Most of the time, this dislocation goes unnoticed. We manage to sublimate our impulses or to totally supress them - for a time. But we live with a mechanism Freud described as "the return of the repressed," a mechanism by which those powerful impulses that are unresolved eventually find expression. We do something which we say is "not like me," and wonder where that came from.
It is this juxtaposition of our moral and philosophical belief system and our actions that is at the core of Election. The illusionary nature of our "control" over our lives and the price we pay for those illusions is it's text. This painful and potentially subversive subject is handled with great wit and intelligence. As in the best of Waugh, laughter is the painkiller that makes the vivisection possible. It is a testament to Payne's filmmaking skills that many people will simply appreciate this film for its comedy, and only later (if at all) reflect on the potentitally disturbing deeper levels.
The most important part of this treatment is that the film works so well as comedy. The dialogue is clever and has a consistant, authentic sound. The plot is complex but not artificially complicated. Payne never cheapens his characterizations to go for the easy laugh. The gags are cleverly conceived and almost flawlessly executed, and they develop naturally out of the plot and characters - are never imposed on the film.

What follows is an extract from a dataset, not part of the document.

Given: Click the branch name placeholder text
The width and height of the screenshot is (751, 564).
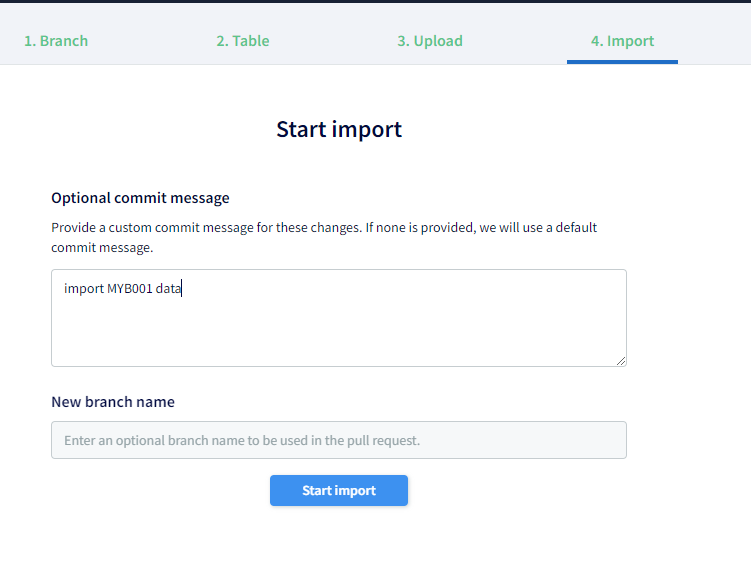Looking at the screenshot, I should pos(242,440).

Payne establishes a specific cinematic syntax for the film, using freeze frame and jump cut effects to comment on the action. He employs a lot of "voice-overs," which often destroy a film's flow and give it an air of artificiality, but which are wholly-apropriate and effective here because of the film's clear self-definition as a narrated story. Much of the film's effectiveness depends on our seeing the contrast between the events on the screen and the characters' descriptions of them.
The film is filled with wonderful, off-hand satirical comments, as in a sequence in which several of the main characters are seen at prayer. Their one-sided conversations reveal volumes about personal and cultural concepts of "spirituality" and the nature of God. In another scene, jump cuts between the faces of a varied group of characters - the High School Principal and Vice Principal, a couple of students, parents and the school janitor - involved in a confrontation with McAllister manage to convey an ironic range of private motivations for their seemingly single-minded public condemnation.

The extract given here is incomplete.